-- Supplied information follows --
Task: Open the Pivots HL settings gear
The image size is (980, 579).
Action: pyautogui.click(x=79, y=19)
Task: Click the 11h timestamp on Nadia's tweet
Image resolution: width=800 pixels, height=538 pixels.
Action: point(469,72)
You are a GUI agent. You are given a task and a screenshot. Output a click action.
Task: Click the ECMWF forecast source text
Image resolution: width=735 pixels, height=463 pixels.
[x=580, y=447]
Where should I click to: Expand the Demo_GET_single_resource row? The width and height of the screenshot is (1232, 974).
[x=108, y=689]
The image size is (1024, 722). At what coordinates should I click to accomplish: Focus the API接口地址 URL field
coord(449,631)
-- Supplied information concluded --
-- Supplied information follows --
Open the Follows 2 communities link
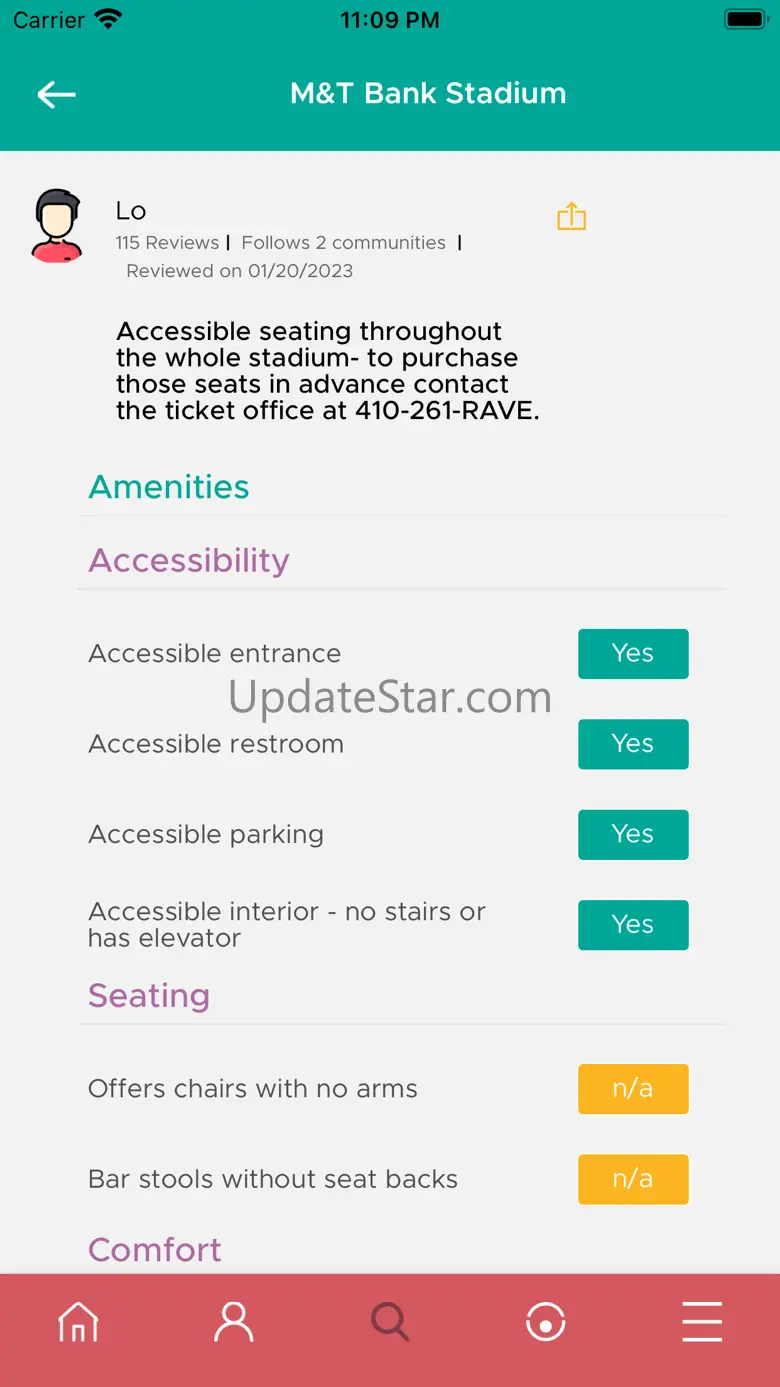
-- Supplied information concluded --
-- Supplied information follows --
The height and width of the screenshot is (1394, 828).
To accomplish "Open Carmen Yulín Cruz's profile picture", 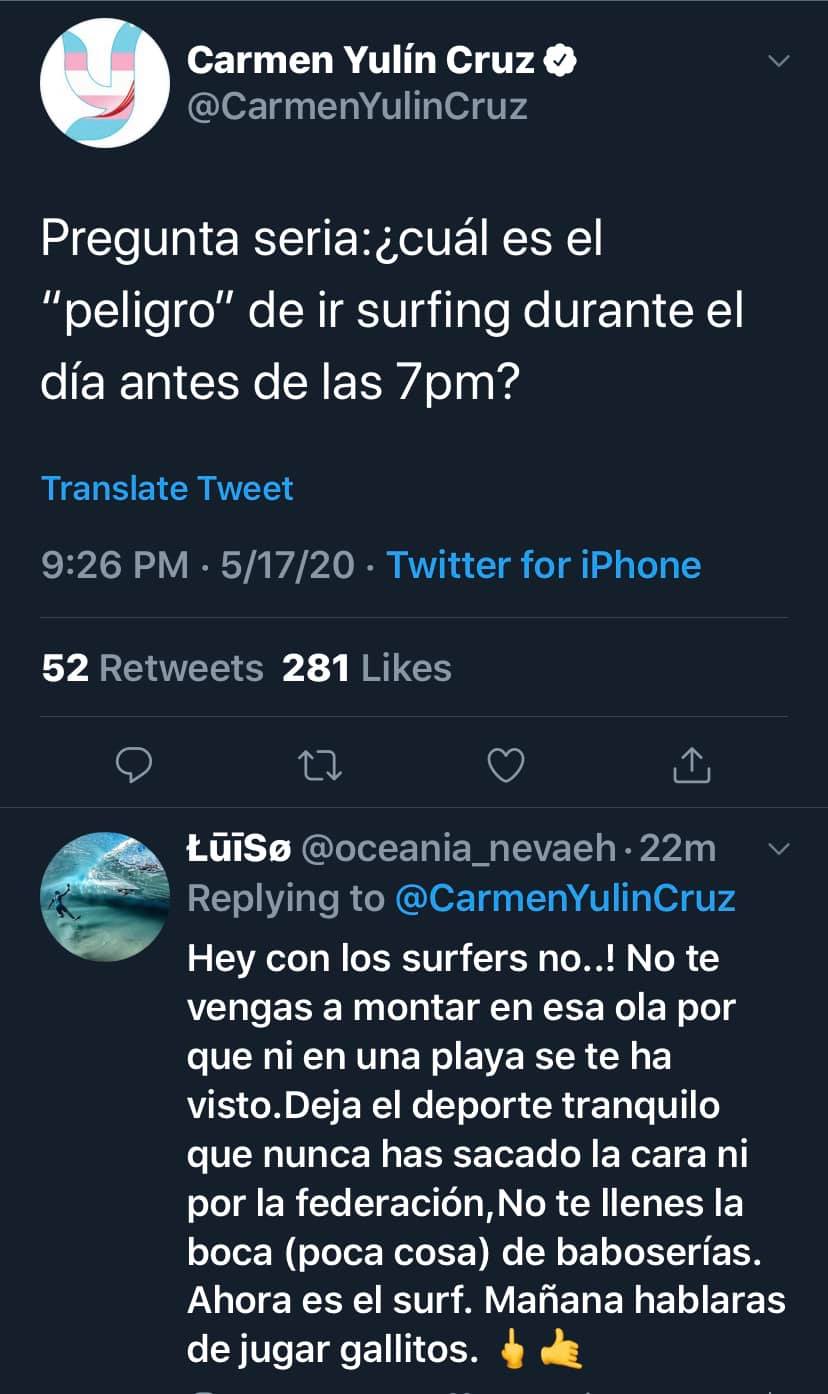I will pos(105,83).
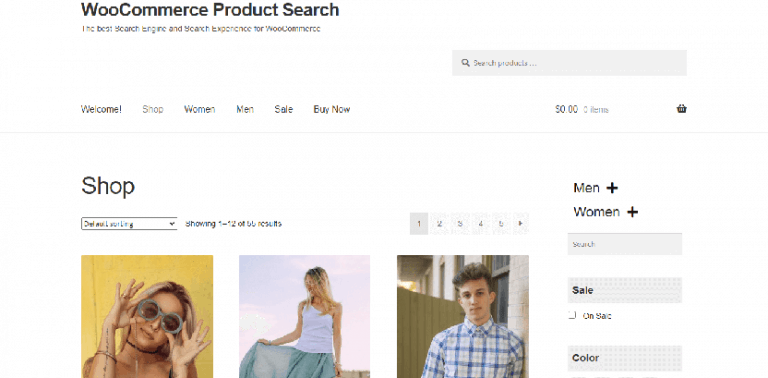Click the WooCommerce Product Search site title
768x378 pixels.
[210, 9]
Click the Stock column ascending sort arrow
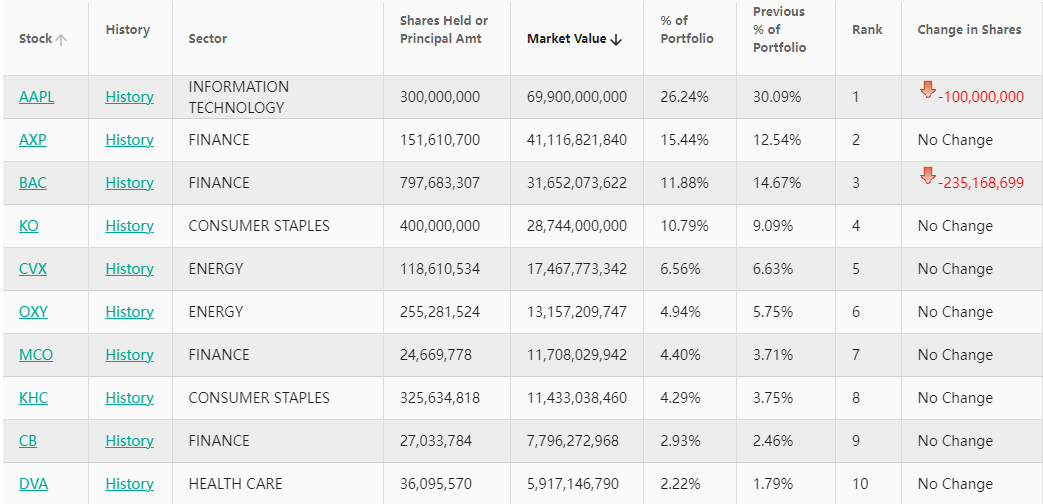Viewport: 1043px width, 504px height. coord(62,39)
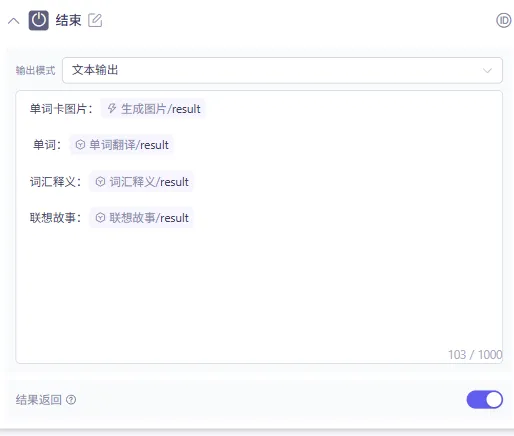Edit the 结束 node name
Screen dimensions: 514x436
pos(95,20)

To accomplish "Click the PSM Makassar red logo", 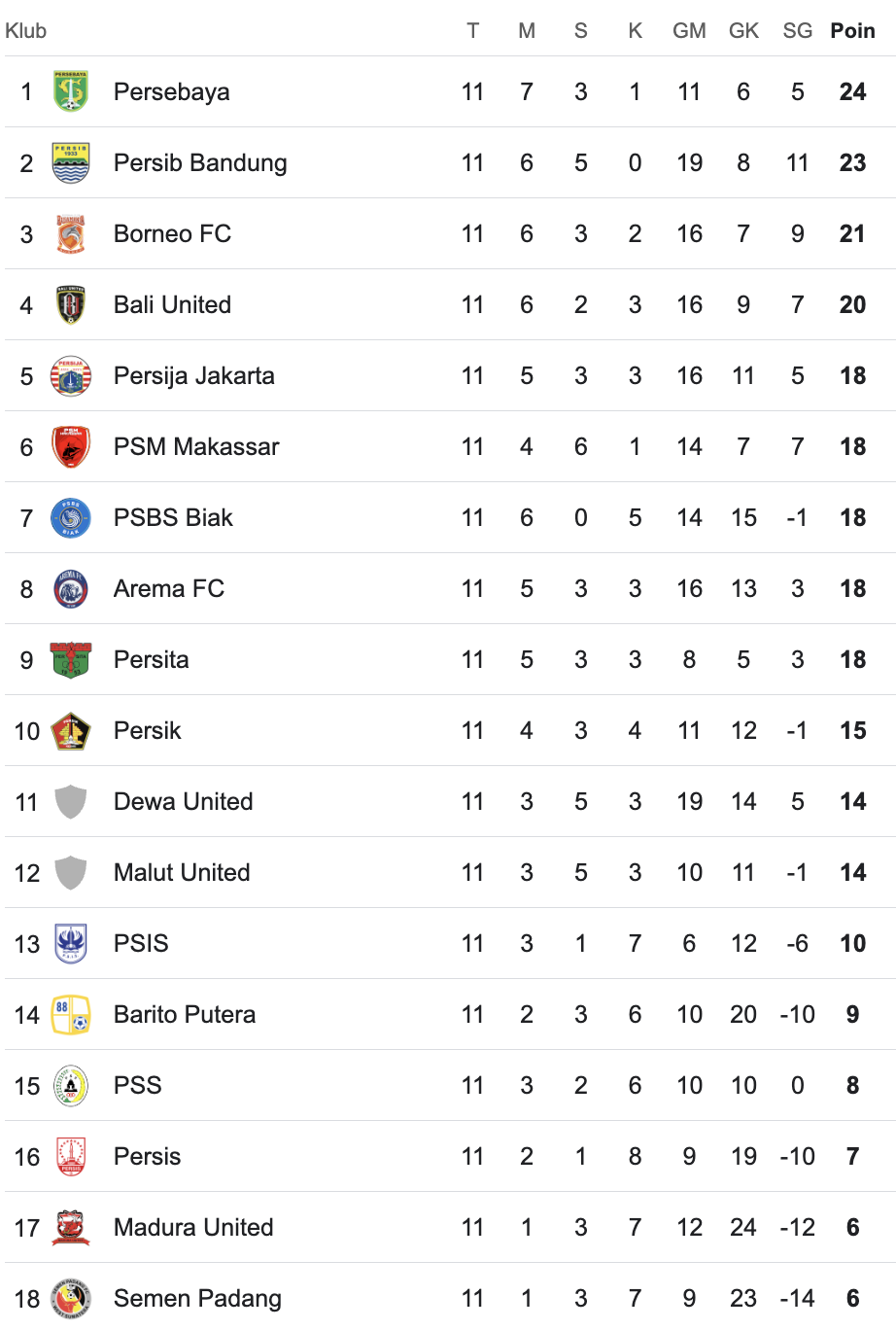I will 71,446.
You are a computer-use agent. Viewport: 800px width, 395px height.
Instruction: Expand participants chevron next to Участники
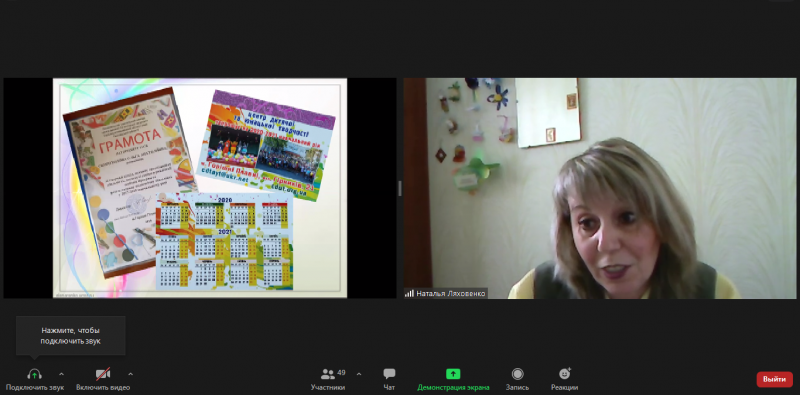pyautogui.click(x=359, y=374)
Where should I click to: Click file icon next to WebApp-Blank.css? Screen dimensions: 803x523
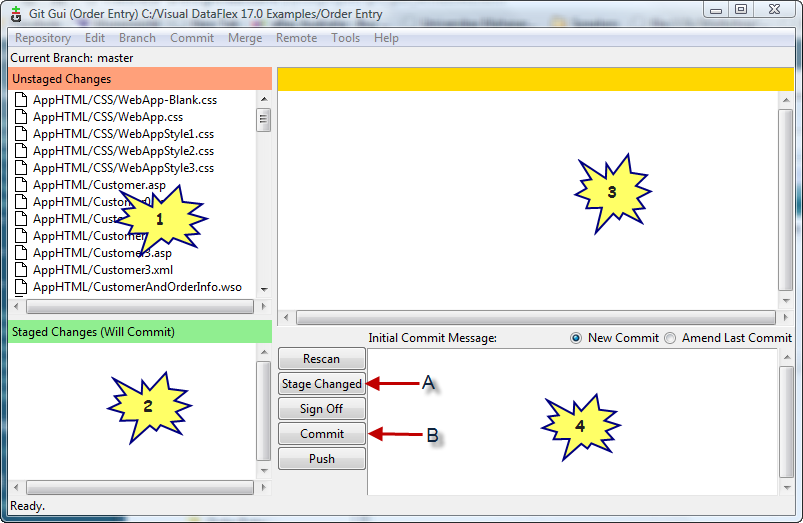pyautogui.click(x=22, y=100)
-- Supplied information concluded --
* [What you are asked to do]: Copy out every line of the listing where the word "agent" occurs.

* [Task solution]:
You are a GUI agent. You are given a task and a screenshot. Output a click action.
You are a computer-use agent. Viewport: 800px width, 395px height.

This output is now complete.